• [Problem description]: Look through the records that follow and state how many lines hold the word "Collapse", without adding anything.

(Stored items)
BEGIN

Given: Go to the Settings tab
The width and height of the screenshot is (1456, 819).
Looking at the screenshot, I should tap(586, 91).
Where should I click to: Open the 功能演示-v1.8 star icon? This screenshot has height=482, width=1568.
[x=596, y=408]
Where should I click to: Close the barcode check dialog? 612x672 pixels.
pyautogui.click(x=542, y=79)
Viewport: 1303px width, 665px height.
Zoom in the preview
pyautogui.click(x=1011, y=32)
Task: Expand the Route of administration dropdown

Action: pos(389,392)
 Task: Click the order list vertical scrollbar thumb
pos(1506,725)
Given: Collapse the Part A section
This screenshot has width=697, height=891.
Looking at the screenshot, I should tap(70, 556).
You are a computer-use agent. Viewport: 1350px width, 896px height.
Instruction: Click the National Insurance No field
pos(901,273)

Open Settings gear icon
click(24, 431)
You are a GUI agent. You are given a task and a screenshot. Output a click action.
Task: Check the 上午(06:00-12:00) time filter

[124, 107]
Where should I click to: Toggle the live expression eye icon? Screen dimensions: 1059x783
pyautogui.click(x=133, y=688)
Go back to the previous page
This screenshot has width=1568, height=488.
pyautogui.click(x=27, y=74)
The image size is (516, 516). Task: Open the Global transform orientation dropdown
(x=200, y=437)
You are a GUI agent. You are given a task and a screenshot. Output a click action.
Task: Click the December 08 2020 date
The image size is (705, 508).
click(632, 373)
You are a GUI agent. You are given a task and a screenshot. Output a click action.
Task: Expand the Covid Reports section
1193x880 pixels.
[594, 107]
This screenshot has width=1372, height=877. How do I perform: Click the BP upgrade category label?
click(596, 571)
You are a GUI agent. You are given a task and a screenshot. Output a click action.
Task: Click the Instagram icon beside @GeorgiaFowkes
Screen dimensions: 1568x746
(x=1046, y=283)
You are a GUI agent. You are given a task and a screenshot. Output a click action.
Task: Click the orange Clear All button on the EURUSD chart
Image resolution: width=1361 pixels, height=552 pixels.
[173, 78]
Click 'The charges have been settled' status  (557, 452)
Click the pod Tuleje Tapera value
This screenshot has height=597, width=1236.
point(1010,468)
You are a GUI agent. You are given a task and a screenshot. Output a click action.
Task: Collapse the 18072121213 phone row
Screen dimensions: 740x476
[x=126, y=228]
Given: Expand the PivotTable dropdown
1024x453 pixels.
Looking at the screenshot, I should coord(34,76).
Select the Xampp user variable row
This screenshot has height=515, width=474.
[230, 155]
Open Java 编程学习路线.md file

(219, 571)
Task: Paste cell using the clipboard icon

END

• [Result of the exercise]: 2